**TASK PROMPT:** Rewrite the rows from the start through the line containing "Looking at the", changing "chart" to "graph" and keeping everything else the same. Leave the pictures out of your answer.

**RECORD LIST:**
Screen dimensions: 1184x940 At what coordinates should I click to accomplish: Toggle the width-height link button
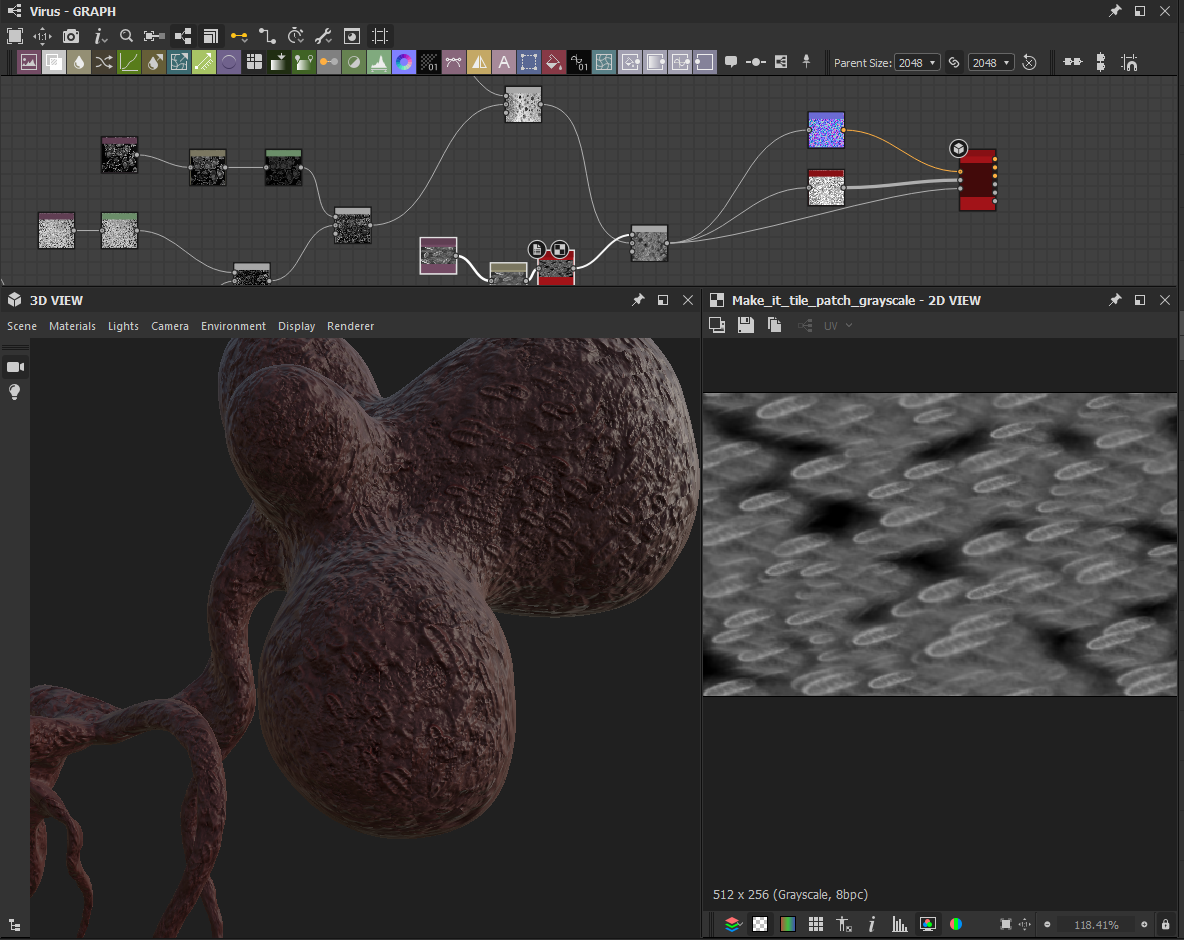954,62
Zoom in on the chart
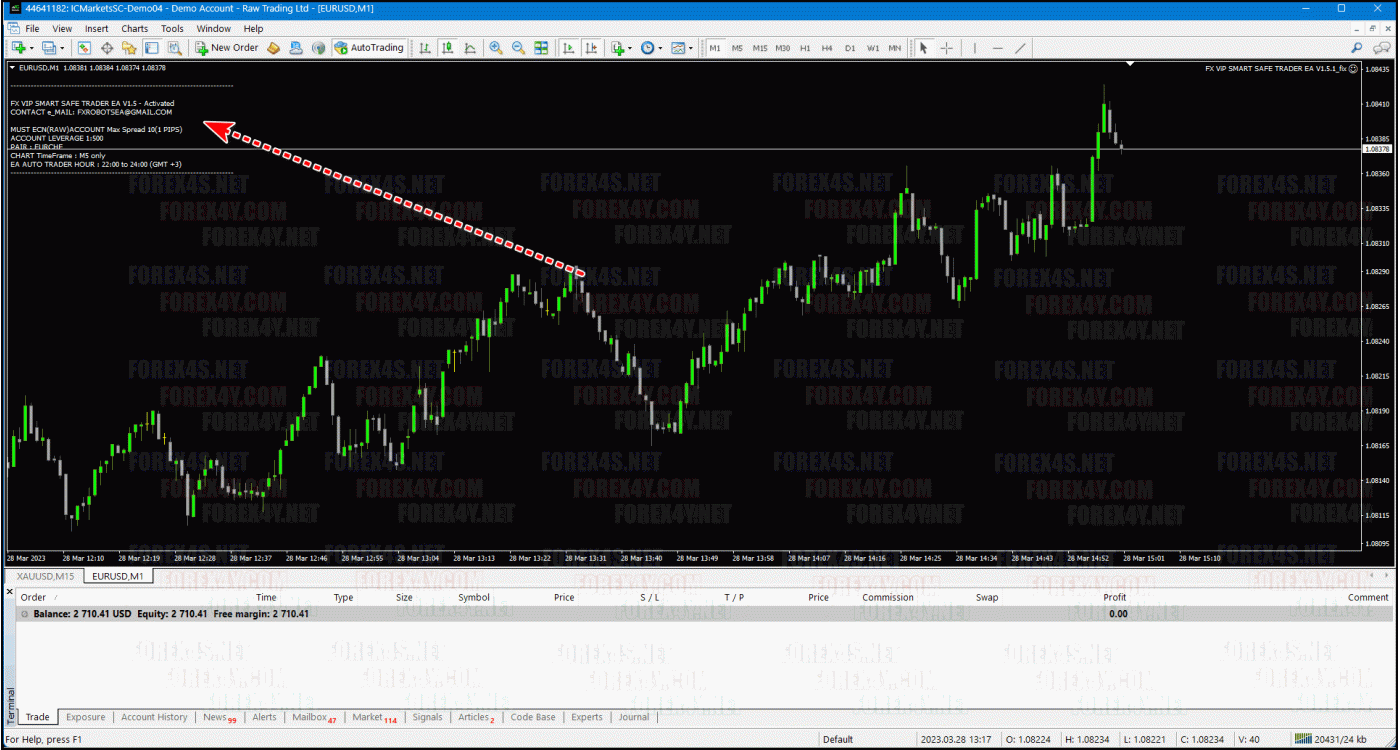The width and height of the screenshot is (1400, 750). coord(496,48)
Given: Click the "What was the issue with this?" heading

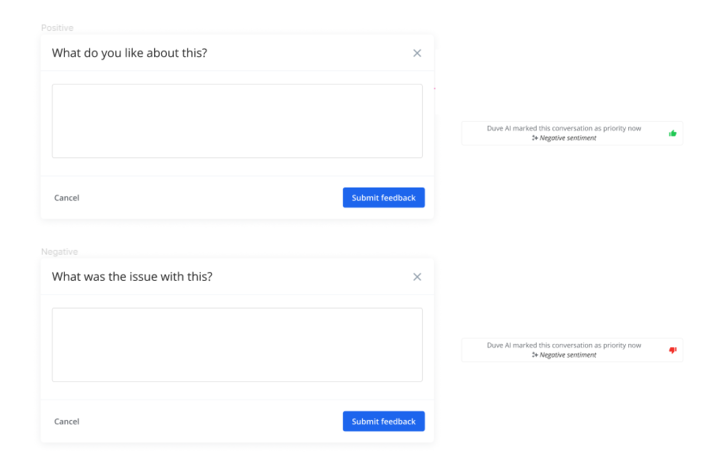Looking at the screenshot, I should [132, 277].
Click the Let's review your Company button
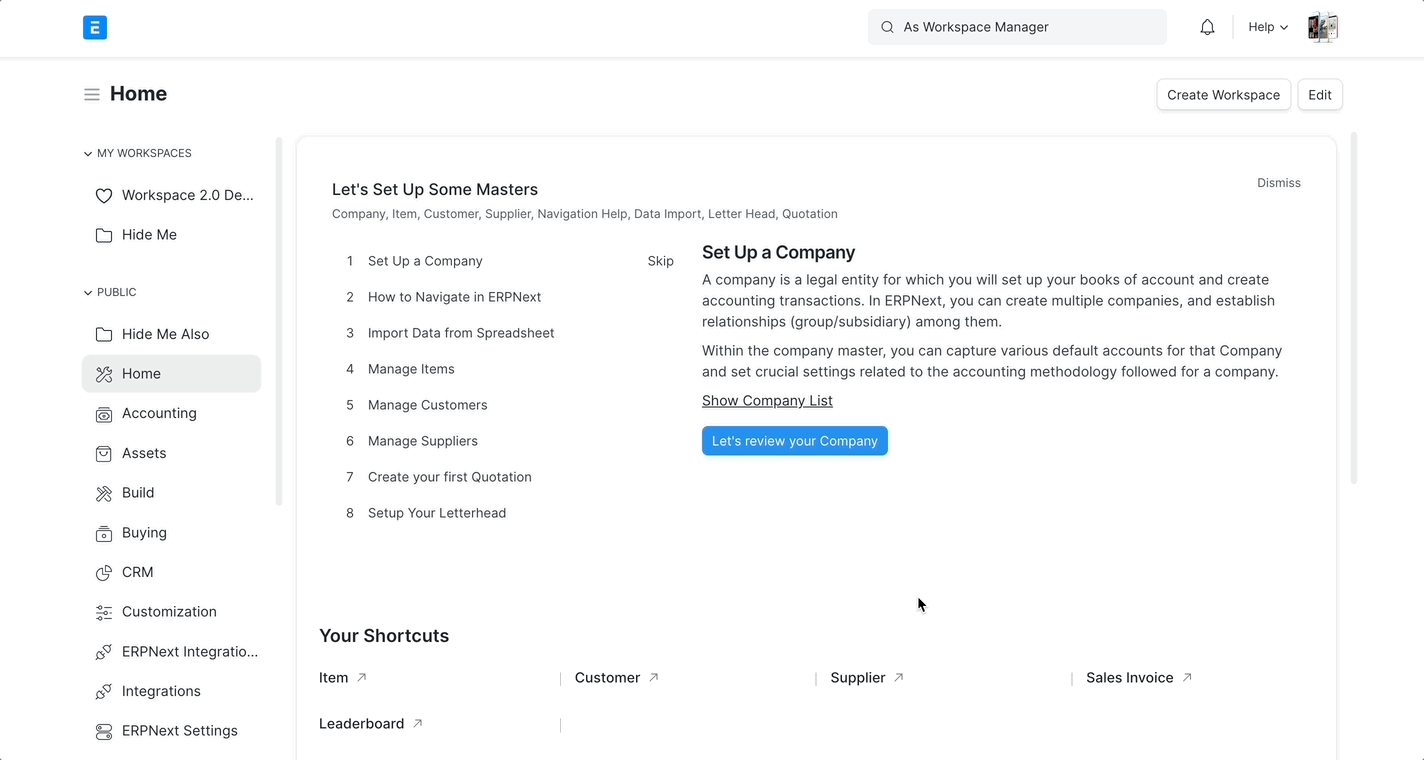The width and height of the screenshot is (1424, 760). 794,440
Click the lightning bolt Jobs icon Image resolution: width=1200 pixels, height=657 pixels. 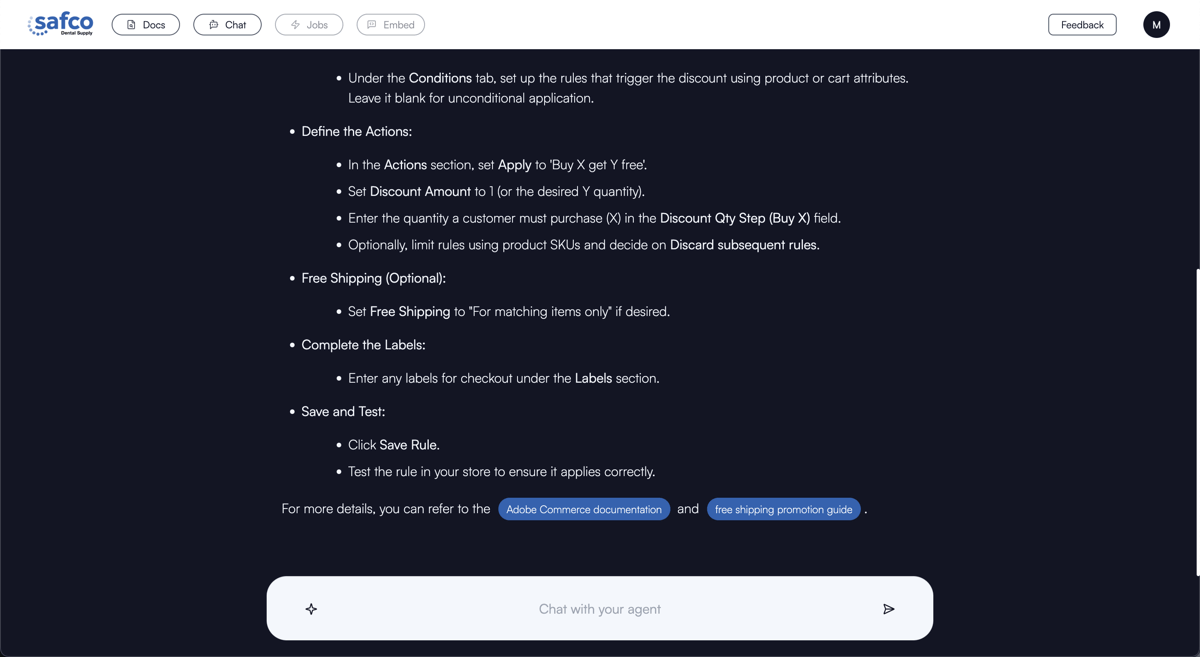point(295,25)
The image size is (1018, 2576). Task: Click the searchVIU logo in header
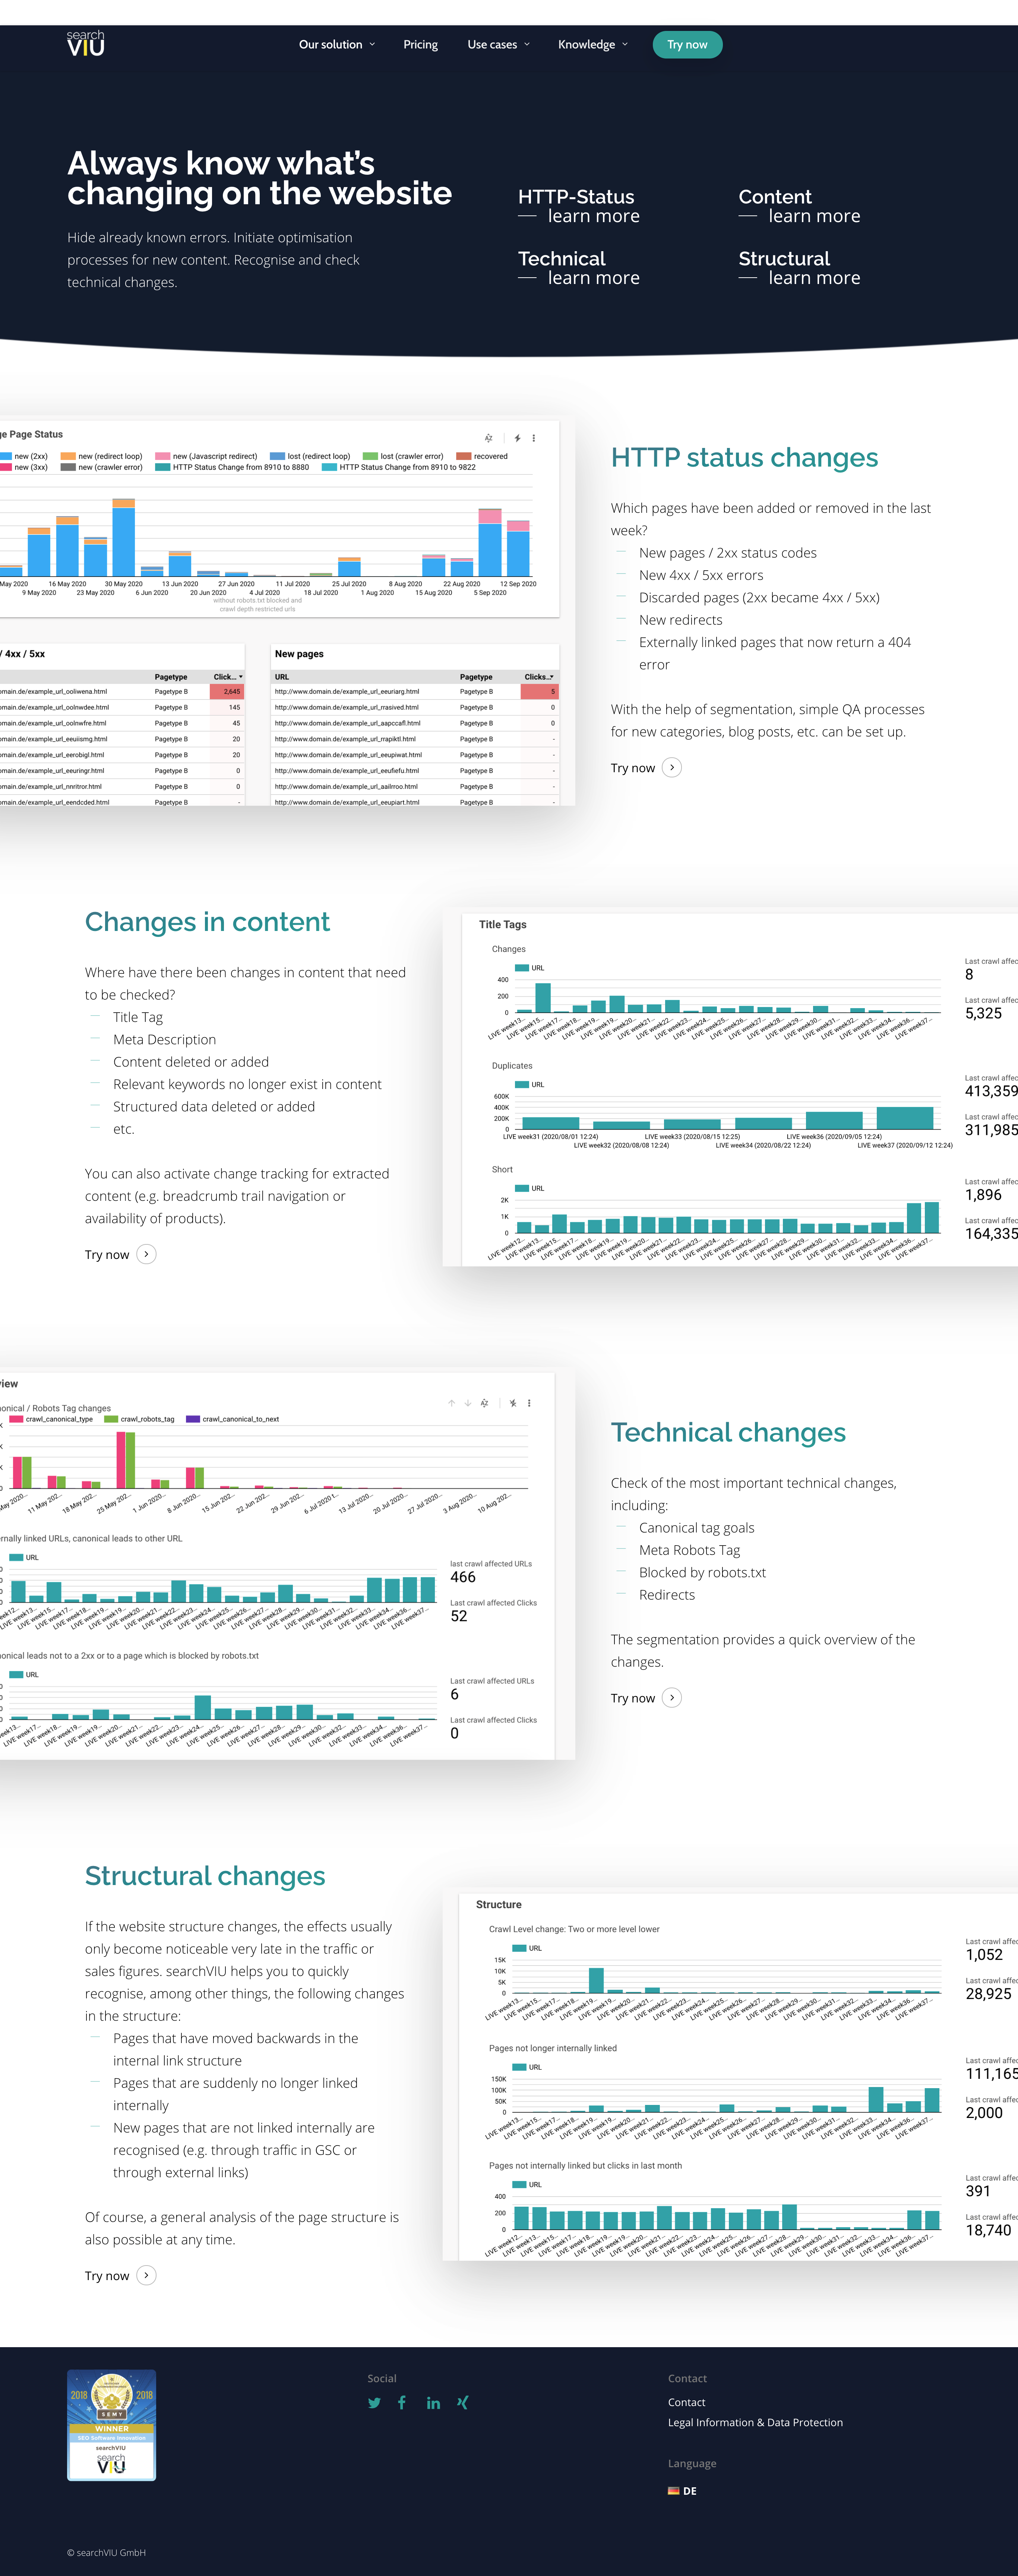point(86,43)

**OUTPUT BELOW:**
Screen dimensions: 1184x940 At what coordinates should I click to accomplish: Toggle the width-height link button
954,62
Zoom in on the graph
The width and height of the screenshot is (1400, 750). coord(496,48)
Given: Click the "What was the issue with this?" heading

Looking at the screenshot, I should [132, 277].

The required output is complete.